Il Tribunale di Crotone ha disposto la revoca della misura di prevenzione della sorveglianza speciale di pubblica sicurezza con obbligo di soggiorno nei confronti di Salvatore Castiglione, accogliendo l'istanza presentata dalla difesa e ritenendo cessata la sua pericolosità sociale attuale.

Il provvedimento è stato adottato dalla Sezione Misure di Prevenzione del Tribunale di Crotone, presieduta dal giudice Edoardo D'Ambrosio, a conclusione di un procedimento volto a verificare la persistenza dei presupposti che avevano portato all'applicazione della misura nel novembre del 1997.

A sostenere la richiesta di revoca sono stati gli avvocati Giuseppina Gangi del Foro di Palermo e Francesco Sirianni del Foro di Crotone, che hanno evidenziato come la misura fosse stata concretamente eseguita soltanto per circa un anno, tra il 2006 e il 2007, essendo stata successivamente sospesa a causa dei lunghi periodi di detenzione dell'interessato.

Nel corso dell'istruttoria, la difesa ha sottolineato il lungo percorso di risocializzazione compiuto da Castiglione durante la detenzione, documentato dalla partecipazione a percorsi formativi, dall'ottenimento di benefici penitenziari e dallo svolgimento di attività lavorative sia all'interno degli istituti di pena sia nella fase di graduale reinserimento sociale.

Determinante, secondo il Tribunale, è stato il considerevole lasso di tempo trascorso dall'applicazione della misura di prevenzione.
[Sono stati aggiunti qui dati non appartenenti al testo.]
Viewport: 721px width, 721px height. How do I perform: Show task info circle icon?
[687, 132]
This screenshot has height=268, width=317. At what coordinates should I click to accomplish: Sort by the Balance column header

I giudici hanno rilevato che Castiglione è rimasto detenuto per oltre trent'anni e che, nel corso di tale periodo, non sono emersi elementi concreti in grado di dimostrare la permanenza di collegamenti con ambienti criminali o mafiosi.

Nella motivazione del decreto viene richiamato il consolidato orientamento della Corte Costituzionale e della Corte di Cassazione secondo cui la pericolosità sociale deve essere verificata non soltanto al momento dell'applicazione della misura, ma anche quando questa deve essere eseguita, soprattutto dopo lunghi periodi di detenzione finalizzati alla rieducazione e al reinserimento sociale del condannato.

I giudici hanno inoltre osservato che le informazioni raccolte nel corso dell'aggiornamento istruttorio non hanno evidenziato nuovi coinvolgimenti dell'interessato in attività criminali. Né risultano carichi pendenti o violazioni delle prescrizioni concesse nel tempo dagli organi di sorveglianza.

Particolare rilievo è stato attribuito alla condotta mantenuta durante la detenzione, ai benefici ottenuti dalla magistratura di sorveglianza e all'attività lavorativa intrapresa nel percorso di reinserimento, elementi che, secondo il collegio, attestano il superamento della condizione di pericolosità sociale.

Alla luce di tali considerazioni, il Tribunale ha ritenuto insussistenti i presupposti per il ripristino della misura di prevenzione e ha disposto la revoca della sorveglianza speciale con obbligo di soggiorno applicata nel 1997, ordinando la trasmissione del provvedimento agli uffici competenti per l'immediata esecuzione.